From the Institute of Anesthesiology, University and University Hospital Zurich, Zurich, Switzerland; Division of Biostatistics, Institute of Social and Preventive Medicine, University of Zurich, Zurich, Switzerland; and Schutz und Rettung Stadt Zürich, Zurich, Switzerland.
Anesth Analg. 2015 Mar;120(3):627-635. doi: 10.1213/ANE.0000000000000561.
When trauma patients arrive in the emergency department (ED), coagulopathy frequently is present. The time course, however, in which this coagulopathy develops is poorly understood. No study has fully evaluated the coagulation status, including thromboelastometry on-scene and at hospital arrival. We hypothesized that measured coagulation variables might change when measured at the scene of injury and upon arrival to the ED.
We performed a prospective, single-center, observational study investigating coagulation status in 50 trauma patients on-scene and at arrival in the ED. Measurements included arterial blood gases, ROTEM®, protein S100, protein C activity, protein S, Quick value, international normalized ratio, activated partial thromboplastin time, D-dimer, coagulation factor V (FV), coagulation factor XIII (FXIII), fibrinogen, hemoglobin, hematocrit, platelets, and volume and blood products being administered during the first 24 hours.
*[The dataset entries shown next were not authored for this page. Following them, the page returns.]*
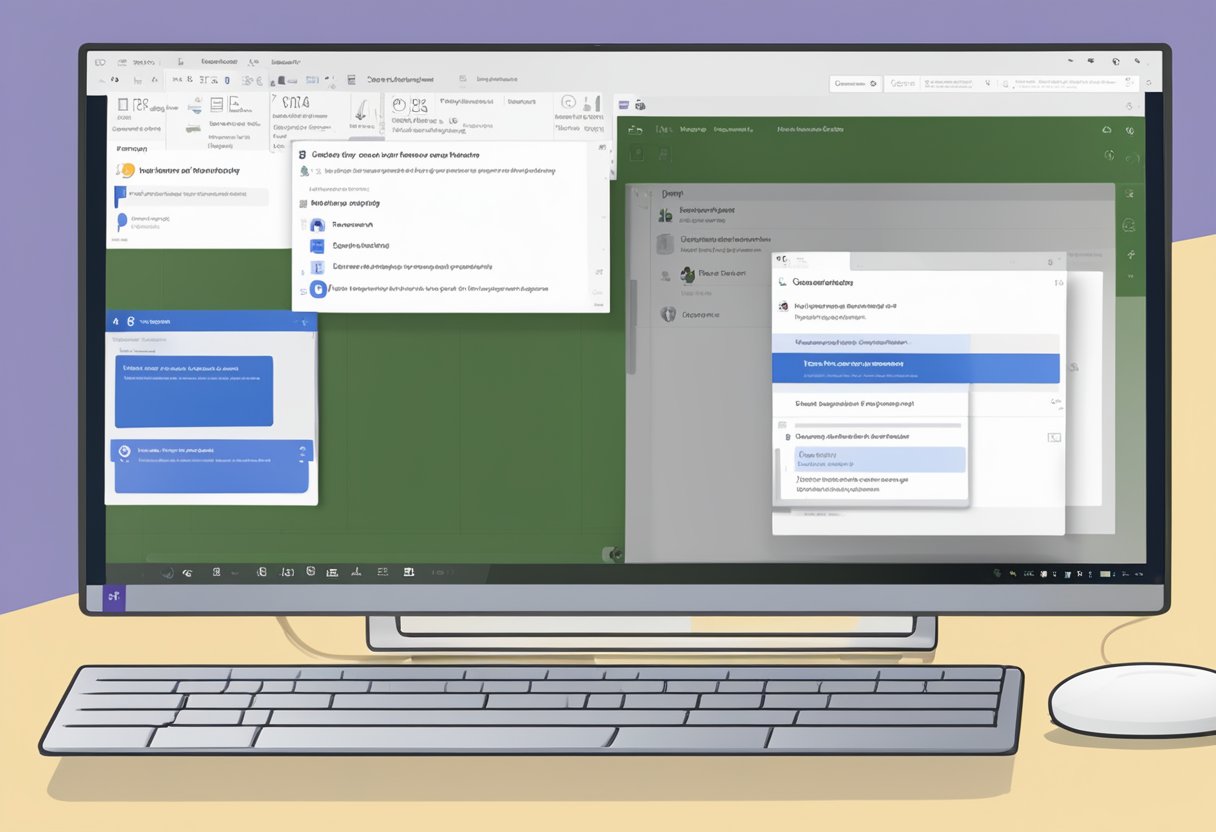This screenshot has height=832, width=1216.
Task: Open the first dropdown box in the top-right toolbar
Action: pyautogui.click(x=855, y=84)
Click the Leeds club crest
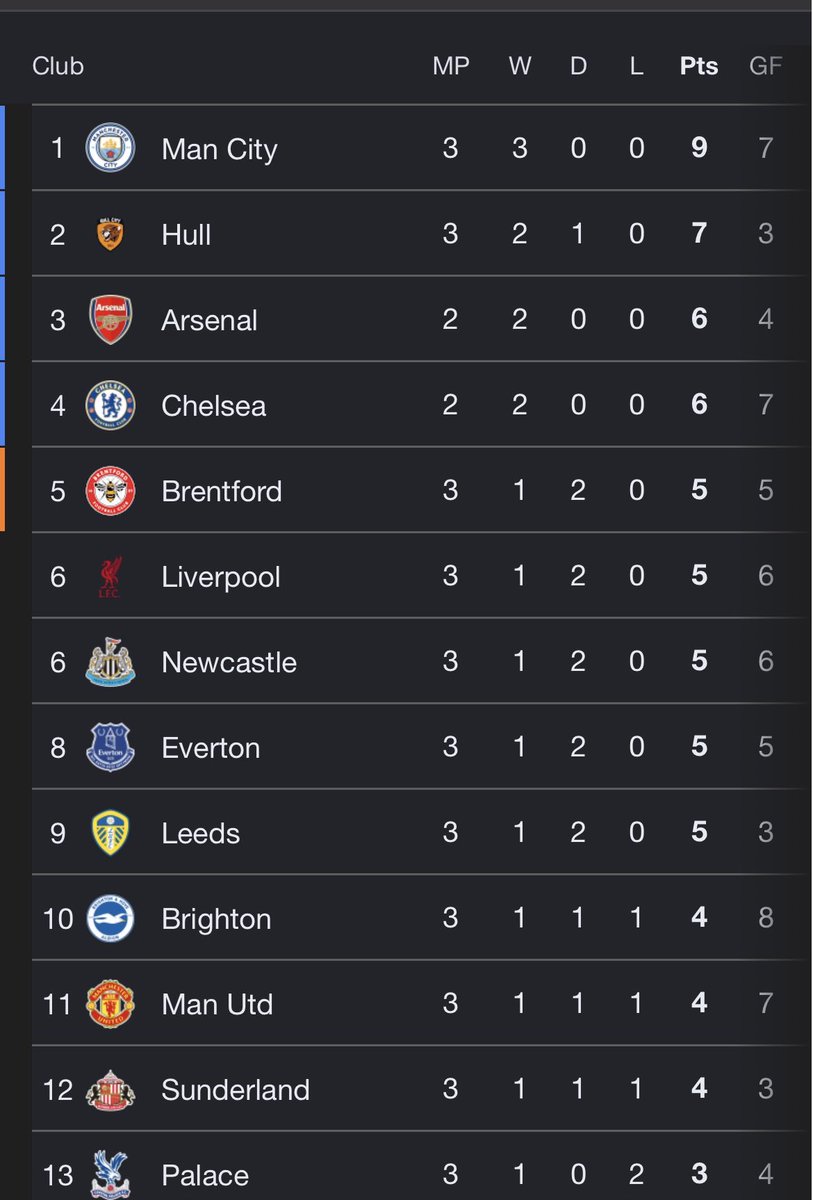This screenshot has width=813, height=1200. (x=110, y=833)
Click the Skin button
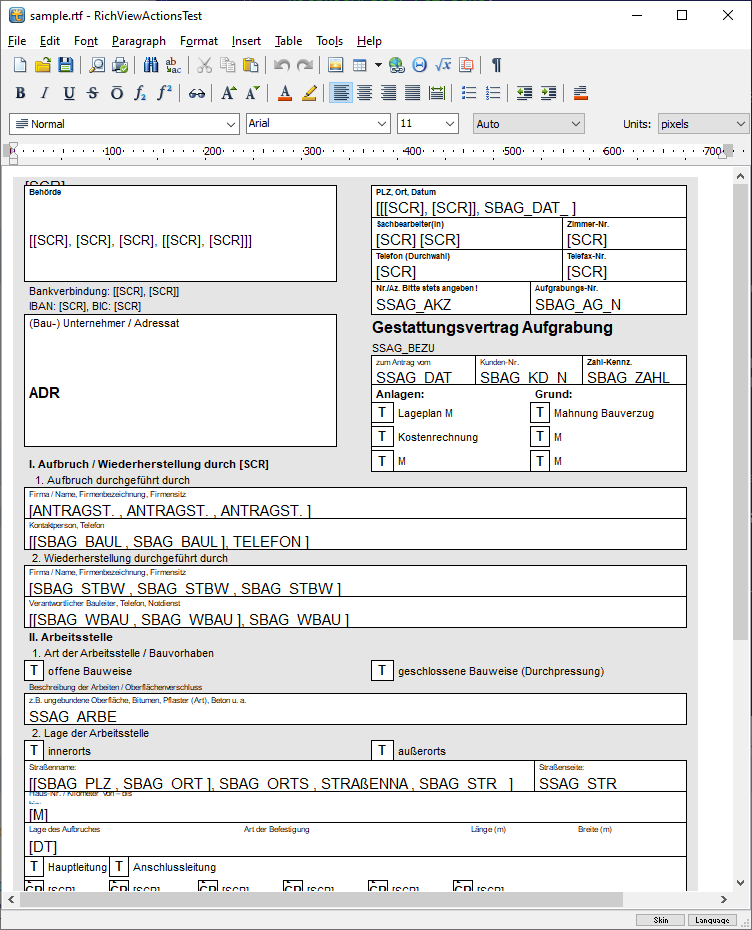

Significant changes between on-scene and the ED were observed for the following values: partial venous oxygen pressure increased and sodium, glucose, and lactate decreased. For EXTEM, INTEM, and APTEM, clotting time and clot formation time increased significantly, whereas maximal clot firmness and angle α decreased significantly (all P ≤ 0.004). For FIBTEM, clotting time increased significantly and maximal clot firmness decreased significantly. In the laboratory, significant reductions in hemoglobin, hematocrit, platelets, activated partial thromboplastin time, fibrinogen, FV, FXIII, protein C activity, protein S, and protein S100 were observed (all P ≤ 0.001).
Although most all laboratory and rotational thromboelastometry coagulation tests worsened over time when measured on-scene and in the ED, monitoring coagulation at the scene of trauma does not provide clinically important information in a majority of trauma patients. One hour after injury, significant activation and consumption of fibrinogen, FV, FXIII, protein C activity, and protein S were observed.
当创伤患者到达急诊科 (ED) 时,通常会出现凝血功能障碍。然而,这种凝血功能障碍的发展过程尚不清楚。没有研究充分评估过包括血栓弹性描记术在内的凝血状态,无论是在现场还是在到达 ED 时。我们假设,在受伤现场和到达 ED 时测量的凝血变量可能会发生变化。
我们进行了一项前瞻性、单中心、观察性研究,调查了 50 例创伤患者在现场和到达 ED 时的凝血状态。测量包括动脉血气、ROTEM®、S100 蛋白、蛋白 C 活性、蛋白 S、Quick 值、国际标准化比值、活化部分凝血活酶时间、D-二聚体、凝血因子 V (FV)、凝血因子 XIII (FXIII)、纤维蛋白原、血红蛋白、血细胞比容、血小板以及在最初 24 小时内给予的容量和血液制品。
现场和 ED 之间的以下值存在显著变化:部分静脉血氧分压升高,钠、葡萄糖和乳酸降低。对于 EXTEM、INTEM 和 APTEM,凝血时间和凝块形成时间显著增加,而最大凝块硬度和α角显著降低(所有 P ≤ 0.004)。对于 FIBTEM,凝血时间显著增加,最大凝块硬度显著降低。在实验室中,血红蛋白、血细胞比容、血小板、活化部分凝血活酶时间、纤维蛋白原、FV、FXIII、蛋白 C 活性、蛋白 S 和 S100 蛋白显著减少(所有 P ≤ 0.001)。
尽管大多数实验室和旋转血栓弹性描记术凝血试验在现场和 ED 测量时随时间恶化,但在大多数创伤患者中,在创伤现场监测凝血并不能提供临床重要信息。在受伤后 1 小时,观察到纤维蛋白原、FV、FXIII、蛋白 C 活性和蛋白 S 的显著激活和消耗。